LGFMS is a low-grade soft tissue tumor with a mixture of fibrous and myxomatous components that occurs mainly within the skeletal muscles of the limbs and trunk, and rarely in the thoracic cavity. Therefore, it is difficult to identify LGFMS preoperatively in thoracic tumor cases [3]. Imaging findings such as low to moderate absorption in CT scanning [12] are typical, and helpful for diagnosis. While FDG-PET typically shows relatively faint FDG uptake [13], cases without FDG uptake have been reported [2]. Findings obtained with preoperative imaging in this case were consistent with LGFMS, though a differential diagnosis was not considered and, unexpectedly, LGFMS was demonstrated by the histopathological results. Although MEN1 is known to be associated with a variety of tumors, only a single case of LGFMS with MEN1 has been reported [4]. LGFMS is not known as a common complicating tumor, making preoperative differentiation in the present case difficult. In addition, non-endocrine tumors associated with MEN1 are often benign [1] and intraoperative findings, which showed the mass to be covered by a capsule, presented no evidence of surrounding invasion or extensive adhesions, leading us to strongly suspect that the tumor was benign. Treatment for LGFMS is based on complete resection, which has been shown to be associated with a good long-term prognosis [14,15,16]. On the other hand, there are cases of local recurrence and postoperative irradiation may be considered when the resection margin cannot be secured [17]. The resection margins in this case were negative, and postoperative irradiation was not performed.
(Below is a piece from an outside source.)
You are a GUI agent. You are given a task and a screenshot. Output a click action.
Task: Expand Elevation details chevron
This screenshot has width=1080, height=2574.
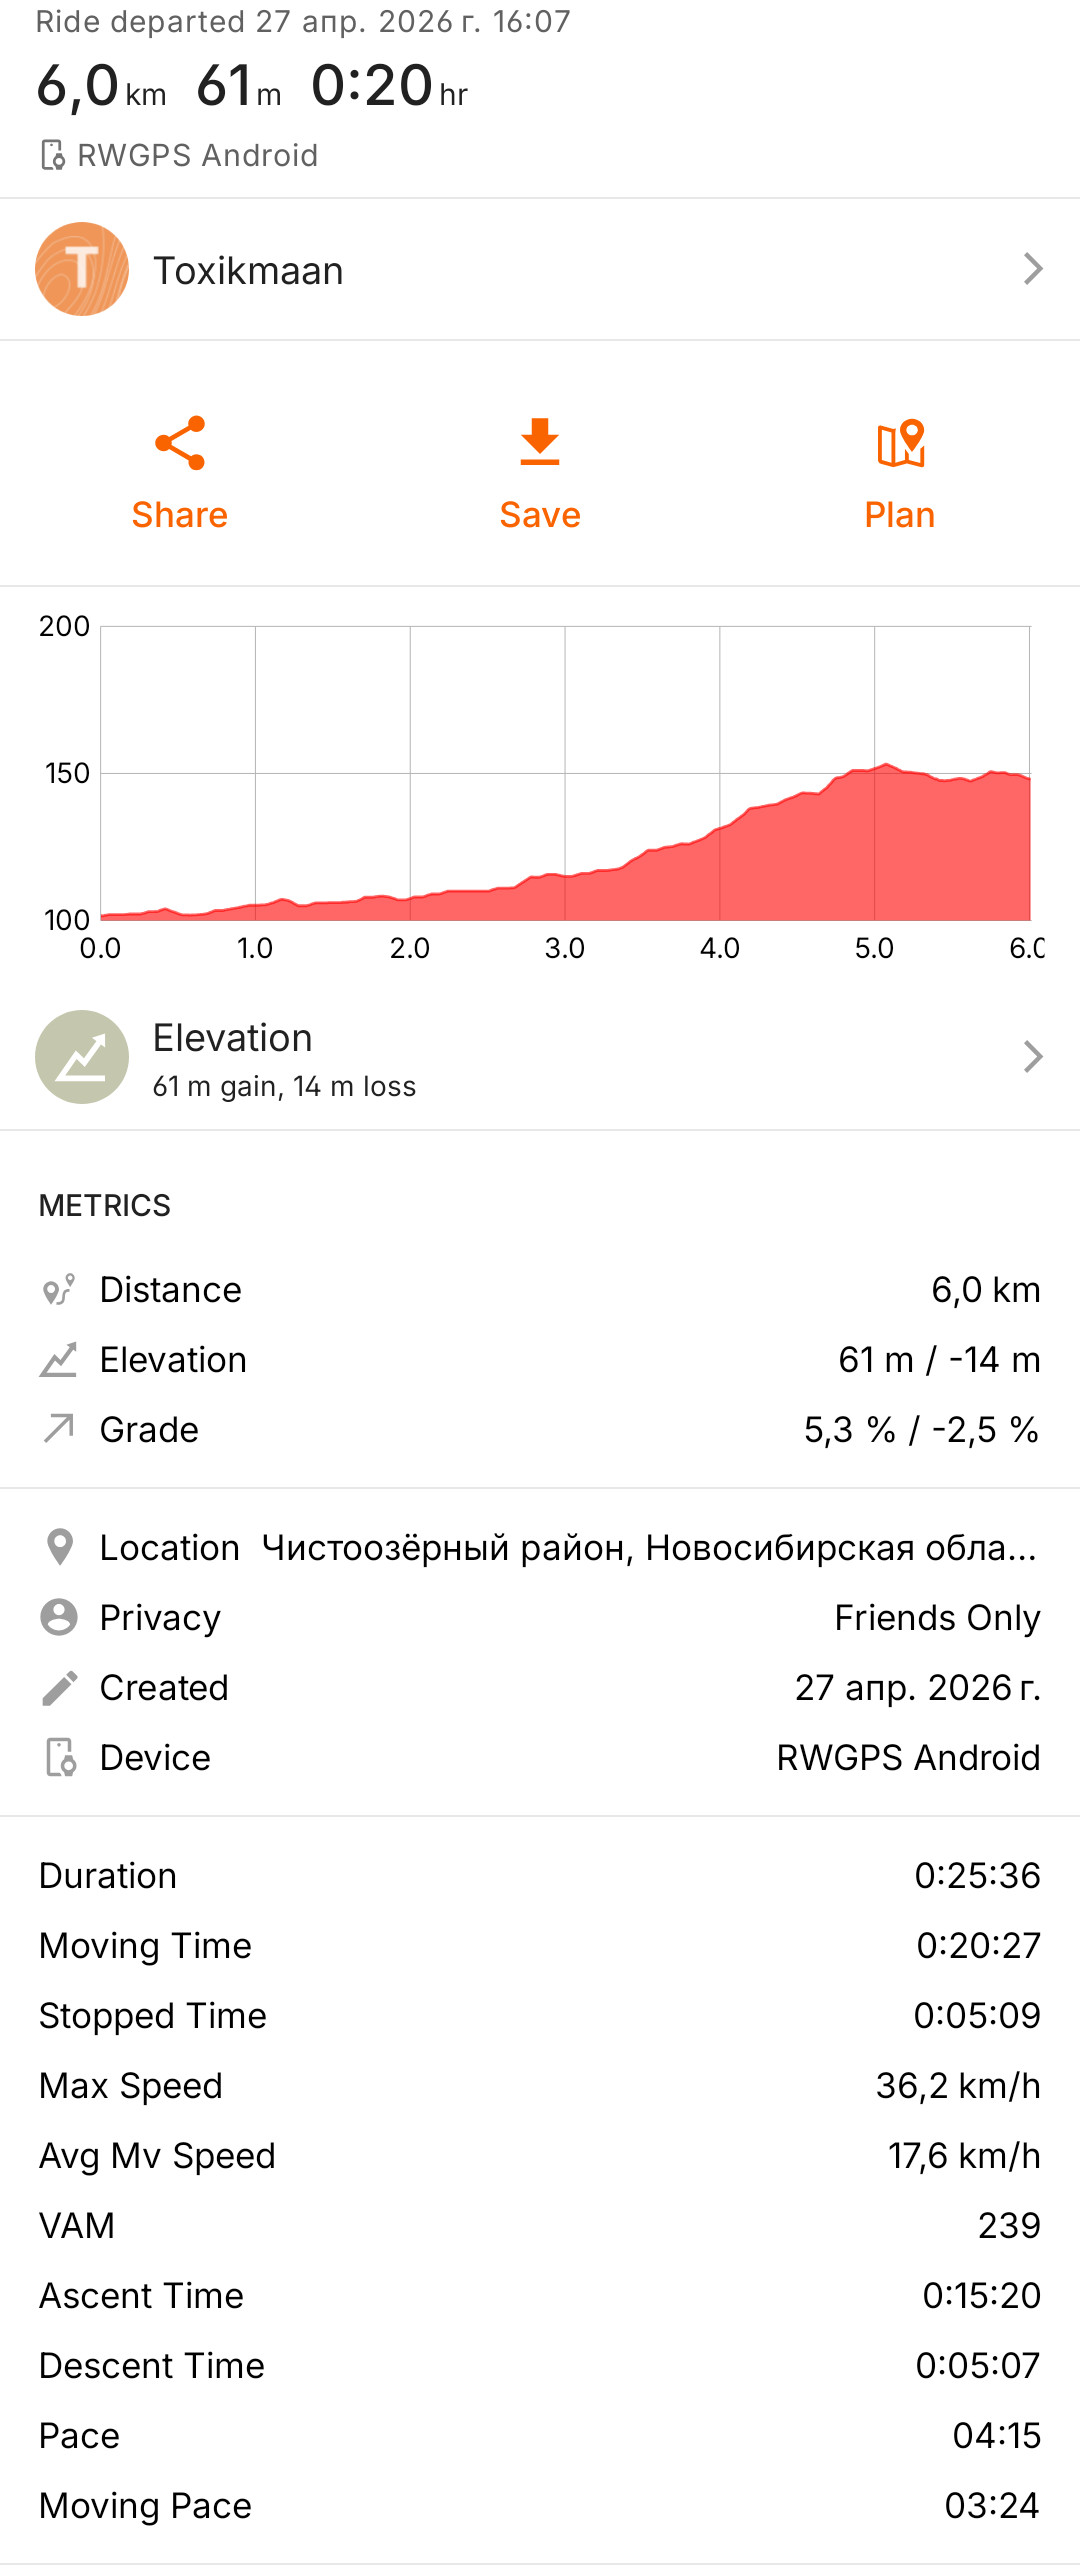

Various non-endocrine tumors associated with MEN1 have been reported, including facial angiofibroma [18], lipoma [18], meningioma [19], leiomyoma [20], and breast cancer [21], but only one case of MEN1 with LGFMS has been reported. As for the only reported case of LGFMS with MEN1 [4], that patient had no family history of MEN1, thus it was most likely a sporadic occurrence, indicating that the present is the first reported case of LGFMS with familial MEN1. The authors of that previous case report raised a question regarding the lack of correlation between genotype and phenotype in LGFMS, because their patient had sporadic MEN1 and a novel genetic mutation was detected. While the present patient was diagnosed with familial MEN1 based on complications associated with an endocrine tumor and family history, he did not wish to undergo genetic testing, thus the possible presence of MEN1 gene mutations or mutation patterns was not examined. This is a limitation in our case report. However, although this case was a familial MEN1, the father of our patient had no history of LGFMS, supporting no correlation between genotype and phenotype even in LGFMS cases.

Conclusion

We experienced a very rare MEN1 with LGFMS. Although endocrine tumors generally occur more frequently in MEN1, non-endocrine tumors such as the present case should also be noted, reinforcing the importance of systemic imaging scrutiny in addition to early diagnosis and long-term follow-up of MEN1 patients.